'Our Stupid Reactions': Indian cinema through the lens of two Americans

A YouTube channel by two American actors looks at Indian cinema from a Western perspective   

Published: 26th June 2022 05:00 AM  |   Last Updated: 26th June 2022 02:05 PM   |  A+A-


American actors Rick Segall and Korbin Miles with music composer AR Rahman. (Photo | Special Arrangement)

Express News Service

With too much time and not enough Hollywood trailers to react to in 2019, American actors Rick Segall and Korbin Miles of YouTube’s 'Our Stupid Reactions' (OSR) fame decided to turn their keen eye toward Bollywood. 

They debuted with Zoya Akhtar’s 'Gully Boy', and the duo’s reaction video to it was an instant hit, setting off an endless flurry of ‘please-react-to-this’ requests from white-people-opinion-loving (and-hating) Indians on YouTube. Today, as their channel with a subscriber base of 1.17 million is expanding, so is their repertoire of films, with the duo taking up not just Bollywood, but also regional cinema from across the country. Rick and Korbin let us in on their journey thus far.

Excerpts from an interview:

Q: What drew your interest in Indian films?

Rick: We had no clue about Indian cinema. When we watched Gully Boy, it reminded us of '8 Mile' and just blew us away. The length of time Bollywood films takes provides space for emotions, which is new for someone like me, who is used to traditional film arcs. We discovered such great cinema in India––we can’t help but keep coming back. OSR is also how I met my wife, Indrani Mukherjee Segall! 

Rick Segall and Korbin Miles.

Q: Tell us the reason behind your title 'Our Stupid Reactions'

Korbin: Some of our takes on films may be totally off, hence, our tongue-in-cheek title is a defense mechanism against our haters to say, “Hey, we are just dumb White guys, we don’t take ourselves so seriously.”

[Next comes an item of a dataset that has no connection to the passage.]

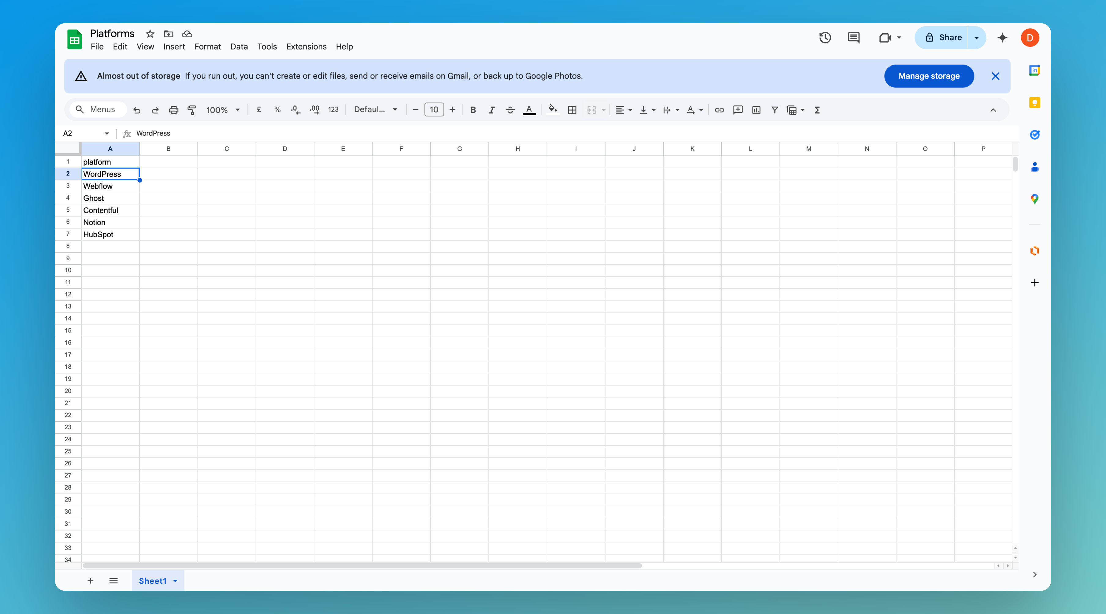This screenshot has width=1106, height=614.
Task: Expand the Default font dropdown
Action: (375, 109)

Q: Tell us about a film you recently enjoyed.

Korbin: We really loved 'RRR'. Now that we are used to seeing characters having superhero-like abilities like picking up a motorcycle by hand, we could appreciate the film without asking questions on logic.

Rick: 'RRR' provided us with a festival-like experience --- it confirmed that some movies are made for practical reasons... to be watched on the big screen. 

Q: What do you think the viewers learn from you?

Rick: Viewers tell us they learn a lot about films in general from us, particularly our perspectives on technical brilliance. They also say they get to hear about films from other regions through OSR, making them look beyond the films produced in their respective regions.

Q: What are your opinions on the films produced by the non-Bollywood film industries?

Rick: Malayalam films are in line with our interests––they have unpredictability and groundedness which is remarkable, like what we saw in 'Android Kunjappan Version 5.25'. The acting is superb. We love what Fahadh Faasil does. We also closely follow the work of artists like Vijay Sethupathy, Soubin Shahir, and Lijo Jose Pellissery (whom we interviewed). We particularly like Bangla films— they have so much heart. 

Q: How do you access culturally-rooted films?

Rick: Mohanlal’s 'Vanaprastham', where he plays a Kathakali artiste, had nuances we did not understand. But language and culture aren’t barriers. We absolutely loved the recent Tamil film 'Kadaisi Vivasayi' on the life of a farmer––it was a rural set up but the story is human. The films are regional, but also universal.

Korbin: We were called ‘Bollywood bootlickers’ once, but we are conscious of the diversity today. 

Q: In your opinion, why do viewers connect with you guys?

Rick: We are honest about what we like. Also, we can understand and talk about artistry because we are actors ourselves. We truly love India and its art/artistry, and it is sadly so rare for Americans to see India the way Indians do.